You know, it makes sense for Anakin; he was raised for several years with (probably) the idea that marriage and family were desirable things even if he might or might not get the chance at them. But there seems to be this assumption among a lot of people that similar grand passions and rebellions ought to be common throughout the Jedi, that hormones and the desire for a "normal romance" would be so strong that being raised with the assumption you wouldn't enter into romantic commitments shouldn't make any real difference to what you want. I thought that was something Stewart handled well, really; he had hormones and crushes as things that were assumed to happen, but not taken as reason for Grand Drama. (Well, perhaps by the people involved, especially when young, but that's kind of standard. *pats Whie*)
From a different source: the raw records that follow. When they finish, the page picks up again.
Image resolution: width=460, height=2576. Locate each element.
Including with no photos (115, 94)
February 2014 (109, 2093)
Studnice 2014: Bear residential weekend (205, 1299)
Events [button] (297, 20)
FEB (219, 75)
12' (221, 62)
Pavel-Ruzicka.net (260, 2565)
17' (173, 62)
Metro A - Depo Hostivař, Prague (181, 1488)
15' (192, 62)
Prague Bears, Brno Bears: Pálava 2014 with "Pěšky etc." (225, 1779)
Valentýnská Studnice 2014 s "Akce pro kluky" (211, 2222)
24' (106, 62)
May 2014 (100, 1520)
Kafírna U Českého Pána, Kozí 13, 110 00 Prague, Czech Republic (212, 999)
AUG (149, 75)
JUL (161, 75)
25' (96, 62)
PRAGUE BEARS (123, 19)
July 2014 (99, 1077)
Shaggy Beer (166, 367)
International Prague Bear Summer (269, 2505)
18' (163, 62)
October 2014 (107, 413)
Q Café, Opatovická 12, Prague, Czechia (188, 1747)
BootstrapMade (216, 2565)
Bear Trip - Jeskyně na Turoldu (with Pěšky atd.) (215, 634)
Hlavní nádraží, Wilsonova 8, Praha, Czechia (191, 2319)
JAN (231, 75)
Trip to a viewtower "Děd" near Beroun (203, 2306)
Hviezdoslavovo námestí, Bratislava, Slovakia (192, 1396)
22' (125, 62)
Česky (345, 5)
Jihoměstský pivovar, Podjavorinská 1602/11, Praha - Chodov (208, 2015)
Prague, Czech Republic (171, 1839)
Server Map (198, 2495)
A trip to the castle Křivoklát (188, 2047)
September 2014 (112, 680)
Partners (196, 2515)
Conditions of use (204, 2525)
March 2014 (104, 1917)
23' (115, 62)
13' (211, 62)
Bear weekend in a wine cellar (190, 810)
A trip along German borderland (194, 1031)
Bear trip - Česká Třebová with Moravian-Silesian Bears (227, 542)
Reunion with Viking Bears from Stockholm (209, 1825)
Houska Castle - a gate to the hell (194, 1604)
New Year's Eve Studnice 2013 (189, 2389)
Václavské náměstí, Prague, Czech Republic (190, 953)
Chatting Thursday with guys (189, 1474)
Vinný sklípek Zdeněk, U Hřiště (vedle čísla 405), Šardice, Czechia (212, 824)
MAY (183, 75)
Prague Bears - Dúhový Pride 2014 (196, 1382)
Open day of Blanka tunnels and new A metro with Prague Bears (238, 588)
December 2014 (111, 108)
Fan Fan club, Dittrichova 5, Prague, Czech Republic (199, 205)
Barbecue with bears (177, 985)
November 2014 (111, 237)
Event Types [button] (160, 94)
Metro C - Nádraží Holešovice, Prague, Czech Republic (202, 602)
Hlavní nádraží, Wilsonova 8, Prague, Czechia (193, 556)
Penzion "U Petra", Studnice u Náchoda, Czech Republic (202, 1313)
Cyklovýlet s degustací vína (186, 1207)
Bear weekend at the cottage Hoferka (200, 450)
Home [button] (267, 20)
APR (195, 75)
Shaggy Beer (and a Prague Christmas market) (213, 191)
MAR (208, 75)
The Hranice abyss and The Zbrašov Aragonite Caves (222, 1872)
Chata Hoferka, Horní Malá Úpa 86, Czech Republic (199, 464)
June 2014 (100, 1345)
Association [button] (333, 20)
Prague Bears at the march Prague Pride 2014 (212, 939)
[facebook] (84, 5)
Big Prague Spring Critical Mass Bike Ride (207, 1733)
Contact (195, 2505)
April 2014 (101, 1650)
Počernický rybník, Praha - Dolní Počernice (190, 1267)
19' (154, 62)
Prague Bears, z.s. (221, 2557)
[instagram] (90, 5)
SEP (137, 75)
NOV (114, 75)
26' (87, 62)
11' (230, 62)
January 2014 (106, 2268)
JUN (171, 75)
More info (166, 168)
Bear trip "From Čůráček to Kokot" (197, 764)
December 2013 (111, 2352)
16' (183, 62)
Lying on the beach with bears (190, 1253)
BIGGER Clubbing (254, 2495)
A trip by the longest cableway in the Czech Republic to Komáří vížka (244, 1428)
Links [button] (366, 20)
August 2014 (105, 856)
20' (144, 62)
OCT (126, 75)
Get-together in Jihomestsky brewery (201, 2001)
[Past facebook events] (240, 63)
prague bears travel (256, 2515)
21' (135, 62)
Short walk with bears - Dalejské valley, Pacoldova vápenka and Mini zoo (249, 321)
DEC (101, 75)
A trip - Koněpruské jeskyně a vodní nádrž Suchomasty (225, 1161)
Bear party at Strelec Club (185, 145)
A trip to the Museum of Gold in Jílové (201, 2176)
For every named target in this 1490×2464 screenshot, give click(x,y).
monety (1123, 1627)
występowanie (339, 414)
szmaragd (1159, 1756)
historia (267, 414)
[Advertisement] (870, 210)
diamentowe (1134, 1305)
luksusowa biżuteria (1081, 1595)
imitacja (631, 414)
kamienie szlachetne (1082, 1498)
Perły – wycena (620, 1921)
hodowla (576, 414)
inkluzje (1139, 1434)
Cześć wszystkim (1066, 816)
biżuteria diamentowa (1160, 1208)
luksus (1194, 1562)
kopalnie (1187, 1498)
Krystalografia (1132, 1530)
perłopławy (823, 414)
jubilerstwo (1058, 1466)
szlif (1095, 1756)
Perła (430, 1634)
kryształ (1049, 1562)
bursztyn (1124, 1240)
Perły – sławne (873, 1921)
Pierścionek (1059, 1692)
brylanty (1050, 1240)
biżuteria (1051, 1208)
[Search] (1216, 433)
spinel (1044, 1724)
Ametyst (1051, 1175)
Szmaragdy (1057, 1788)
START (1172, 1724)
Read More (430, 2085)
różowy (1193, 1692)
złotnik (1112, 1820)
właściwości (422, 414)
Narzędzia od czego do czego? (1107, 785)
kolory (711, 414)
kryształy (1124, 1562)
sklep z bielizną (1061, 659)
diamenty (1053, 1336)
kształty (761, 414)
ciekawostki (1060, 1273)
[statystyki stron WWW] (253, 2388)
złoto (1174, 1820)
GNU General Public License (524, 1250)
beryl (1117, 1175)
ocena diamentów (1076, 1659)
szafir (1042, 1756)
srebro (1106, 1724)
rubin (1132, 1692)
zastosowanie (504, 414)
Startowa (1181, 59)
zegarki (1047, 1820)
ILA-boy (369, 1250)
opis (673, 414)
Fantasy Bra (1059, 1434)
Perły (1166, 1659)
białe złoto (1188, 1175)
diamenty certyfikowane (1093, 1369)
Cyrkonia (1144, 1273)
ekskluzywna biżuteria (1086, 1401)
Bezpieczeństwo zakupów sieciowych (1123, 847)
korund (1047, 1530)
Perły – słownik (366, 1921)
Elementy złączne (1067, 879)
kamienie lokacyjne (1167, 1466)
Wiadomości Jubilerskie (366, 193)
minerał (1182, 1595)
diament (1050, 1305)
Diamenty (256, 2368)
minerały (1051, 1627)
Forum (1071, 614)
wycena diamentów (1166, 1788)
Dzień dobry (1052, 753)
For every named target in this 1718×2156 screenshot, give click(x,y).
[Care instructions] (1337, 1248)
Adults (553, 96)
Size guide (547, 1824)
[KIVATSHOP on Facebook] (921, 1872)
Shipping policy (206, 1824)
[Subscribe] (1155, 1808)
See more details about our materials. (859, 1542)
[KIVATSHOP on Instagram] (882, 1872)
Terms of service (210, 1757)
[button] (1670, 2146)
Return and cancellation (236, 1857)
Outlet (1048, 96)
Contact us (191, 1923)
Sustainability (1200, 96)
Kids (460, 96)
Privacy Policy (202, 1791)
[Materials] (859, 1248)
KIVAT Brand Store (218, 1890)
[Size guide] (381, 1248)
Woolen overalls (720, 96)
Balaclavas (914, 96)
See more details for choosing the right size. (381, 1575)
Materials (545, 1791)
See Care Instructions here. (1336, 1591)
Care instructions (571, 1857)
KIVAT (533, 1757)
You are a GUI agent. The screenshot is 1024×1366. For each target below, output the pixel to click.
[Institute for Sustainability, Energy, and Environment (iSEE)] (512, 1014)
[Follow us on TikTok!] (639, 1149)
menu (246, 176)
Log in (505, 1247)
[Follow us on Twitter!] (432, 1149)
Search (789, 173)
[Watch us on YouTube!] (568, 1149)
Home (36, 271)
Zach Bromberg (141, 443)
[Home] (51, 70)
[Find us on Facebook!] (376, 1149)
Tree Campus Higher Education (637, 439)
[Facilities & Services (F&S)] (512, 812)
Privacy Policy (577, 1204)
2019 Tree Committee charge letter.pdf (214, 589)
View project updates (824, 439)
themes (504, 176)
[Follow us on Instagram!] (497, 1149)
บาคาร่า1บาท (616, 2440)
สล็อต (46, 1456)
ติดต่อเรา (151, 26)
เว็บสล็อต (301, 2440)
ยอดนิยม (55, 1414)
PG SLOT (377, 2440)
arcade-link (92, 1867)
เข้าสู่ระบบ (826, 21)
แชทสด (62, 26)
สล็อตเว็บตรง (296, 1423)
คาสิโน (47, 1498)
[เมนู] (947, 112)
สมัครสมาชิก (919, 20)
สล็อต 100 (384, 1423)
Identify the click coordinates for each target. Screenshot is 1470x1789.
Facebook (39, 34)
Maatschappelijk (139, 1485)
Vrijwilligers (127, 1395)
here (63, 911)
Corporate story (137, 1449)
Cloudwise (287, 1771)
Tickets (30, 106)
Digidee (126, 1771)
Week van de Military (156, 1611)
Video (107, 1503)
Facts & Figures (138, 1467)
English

I'm pretty sure Chankar was her official master -- it's spelled out that Scout was thirteen that day and expecting to be sent away, and Yoda told her Chankar had asked for her as Padawan. And then three months later Chankar was dead, and Scout's been driving herself, not entirely healthily, for either a year or two years and a half.

[identity profile] polgarawolf.livejournal.com 2007-09-12 08:07 pm (UTC)(link)
I have a hard time sometimes trying to find a balance for just reading things to enjoy them. Too many years training for critical analysis, as an English major, is to blame for that. It's what makes me so picky about some things in the EU while, on the other hand, I tend to be more forgiving about (and to even enjoy) some things that I think other readers often don't like, because they just want to be entertained and not have to worry about things like politics or philosophy. *Shrugs* I figure the gain from the one usually balance out what I lose to the other, buet sometimes I wish I could just flick a switch somewhere and read without the background voice nitpicking over lack of character development or consistency in characterization from book to book, etc. *Sighs*

Jude Watson wrote actual romance novels before SW? I . . . did not know that. And that actually explains a lot, now that I think about it . . . *Is tempted to sigh, because it certainly explains where the fascination with the whole tragic unrequited love trope came from*

*Snickers* Yeah, I think if I came across the same blasted story from a SW fic in a comic about the Catholic Church, I'd be just a wee bit upset, too!

For Anakin, it makes sense. Anyone else but Anakin, someone who might've been raised outside the Temple longer, like Anakin, or for some reason ended up living among a nonJedi population for a while (because of being stranded during a mission, amnesia, whatever), somebody who's survived Order 66 and is trying to blend in and keep on surviving, or someone like Whie and Scout, who're thrown together at fairly young ages under really awful circumstances, though, and I reserve the right to cry foul over what's probably an inappropriate plot device.

I'm probably remembering the book wrong - I read it concurrently with two other SW books while I was working the nightshift doing data entry at Bank of America, and those were 11-hour shifts, so it's entirely possible.